**** LISTED RECORDS

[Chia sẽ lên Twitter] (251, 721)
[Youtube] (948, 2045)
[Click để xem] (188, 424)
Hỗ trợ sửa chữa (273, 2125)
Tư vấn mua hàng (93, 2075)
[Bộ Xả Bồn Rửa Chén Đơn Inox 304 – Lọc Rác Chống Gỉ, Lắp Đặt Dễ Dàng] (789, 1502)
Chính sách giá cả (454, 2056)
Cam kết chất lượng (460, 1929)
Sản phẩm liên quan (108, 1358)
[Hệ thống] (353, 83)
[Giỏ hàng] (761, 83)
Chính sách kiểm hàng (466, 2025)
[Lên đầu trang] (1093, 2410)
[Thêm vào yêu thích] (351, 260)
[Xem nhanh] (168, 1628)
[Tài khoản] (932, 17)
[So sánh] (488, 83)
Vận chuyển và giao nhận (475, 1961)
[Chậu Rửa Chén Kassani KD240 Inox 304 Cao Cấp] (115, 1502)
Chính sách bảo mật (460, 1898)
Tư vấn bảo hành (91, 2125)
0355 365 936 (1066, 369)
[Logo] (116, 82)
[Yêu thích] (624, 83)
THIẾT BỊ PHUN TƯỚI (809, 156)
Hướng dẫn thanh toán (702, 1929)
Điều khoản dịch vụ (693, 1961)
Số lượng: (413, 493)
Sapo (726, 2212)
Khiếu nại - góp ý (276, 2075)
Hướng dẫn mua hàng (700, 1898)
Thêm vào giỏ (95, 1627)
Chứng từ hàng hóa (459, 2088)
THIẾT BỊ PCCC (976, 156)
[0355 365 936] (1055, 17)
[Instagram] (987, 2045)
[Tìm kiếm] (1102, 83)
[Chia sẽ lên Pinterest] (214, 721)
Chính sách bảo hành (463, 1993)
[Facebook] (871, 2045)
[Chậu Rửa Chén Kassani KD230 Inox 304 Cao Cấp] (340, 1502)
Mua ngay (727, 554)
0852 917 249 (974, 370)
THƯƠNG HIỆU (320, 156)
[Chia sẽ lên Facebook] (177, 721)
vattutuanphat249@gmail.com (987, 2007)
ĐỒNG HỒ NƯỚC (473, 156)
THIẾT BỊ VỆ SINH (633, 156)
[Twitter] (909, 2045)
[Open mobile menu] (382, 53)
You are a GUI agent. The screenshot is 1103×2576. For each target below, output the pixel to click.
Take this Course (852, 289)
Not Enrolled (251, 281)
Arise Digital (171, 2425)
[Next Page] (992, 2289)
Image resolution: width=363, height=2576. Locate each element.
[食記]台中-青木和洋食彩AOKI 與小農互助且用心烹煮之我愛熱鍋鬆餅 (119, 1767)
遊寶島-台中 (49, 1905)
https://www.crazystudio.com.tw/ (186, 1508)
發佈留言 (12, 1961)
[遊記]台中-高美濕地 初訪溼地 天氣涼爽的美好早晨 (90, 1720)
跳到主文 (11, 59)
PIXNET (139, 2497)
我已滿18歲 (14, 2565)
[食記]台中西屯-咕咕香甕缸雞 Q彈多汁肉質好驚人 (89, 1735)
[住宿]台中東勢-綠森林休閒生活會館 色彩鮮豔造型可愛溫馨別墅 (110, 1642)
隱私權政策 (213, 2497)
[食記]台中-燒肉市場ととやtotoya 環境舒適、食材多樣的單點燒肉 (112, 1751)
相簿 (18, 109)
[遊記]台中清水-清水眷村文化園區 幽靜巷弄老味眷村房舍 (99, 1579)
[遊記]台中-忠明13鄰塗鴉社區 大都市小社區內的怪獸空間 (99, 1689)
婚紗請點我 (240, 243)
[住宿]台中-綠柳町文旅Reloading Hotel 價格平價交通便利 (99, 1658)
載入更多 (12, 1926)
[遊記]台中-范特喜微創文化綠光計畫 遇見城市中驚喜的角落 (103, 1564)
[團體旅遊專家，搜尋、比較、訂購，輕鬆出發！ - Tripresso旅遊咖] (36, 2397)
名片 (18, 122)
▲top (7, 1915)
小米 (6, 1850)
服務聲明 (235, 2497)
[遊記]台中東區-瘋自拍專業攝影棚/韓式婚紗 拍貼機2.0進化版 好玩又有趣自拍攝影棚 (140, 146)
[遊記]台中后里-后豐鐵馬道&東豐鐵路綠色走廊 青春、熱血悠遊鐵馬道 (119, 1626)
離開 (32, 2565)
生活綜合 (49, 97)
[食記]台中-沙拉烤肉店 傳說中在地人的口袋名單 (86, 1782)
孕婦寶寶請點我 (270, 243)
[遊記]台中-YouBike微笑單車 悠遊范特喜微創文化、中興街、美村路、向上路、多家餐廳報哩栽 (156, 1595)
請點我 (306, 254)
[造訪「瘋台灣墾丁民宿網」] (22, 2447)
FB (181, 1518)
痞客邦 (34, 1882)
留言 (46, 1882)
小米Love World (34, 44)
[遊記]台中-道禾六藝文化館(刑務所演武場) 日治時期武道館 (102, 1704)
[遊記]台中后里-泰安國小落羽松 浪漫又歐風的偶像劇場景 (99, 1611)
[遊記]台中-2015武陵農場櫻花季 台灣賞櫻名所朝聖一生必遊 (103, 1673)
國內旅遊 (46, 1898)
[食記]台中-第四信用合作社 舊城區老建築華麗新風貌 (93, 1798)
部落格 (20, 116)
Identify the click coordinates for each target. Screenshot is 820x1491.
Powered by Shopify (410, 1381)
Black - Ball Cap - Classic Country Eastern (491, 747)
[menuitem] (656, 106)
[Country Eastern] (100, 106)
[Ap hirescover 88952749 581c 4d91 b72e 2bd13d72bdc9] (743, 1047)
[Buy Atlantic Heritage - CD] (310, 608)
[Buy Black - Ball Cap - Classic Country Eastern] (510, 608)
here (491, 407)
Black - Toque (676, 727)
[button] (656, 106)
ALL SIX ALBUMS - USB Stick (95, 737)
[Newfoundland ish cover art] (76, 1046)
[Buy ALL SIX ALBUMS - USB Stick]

********

▶ THE PROBLEM:
Where does the string "target" appear in the records above? Return every line that holds it.

▶ ANSWER:
You are a GUI agent. The screenshot is 1103×2576. For each target below, output the pixel to click.
Identify the click coordinates for each target. Screenshot is 820x1491.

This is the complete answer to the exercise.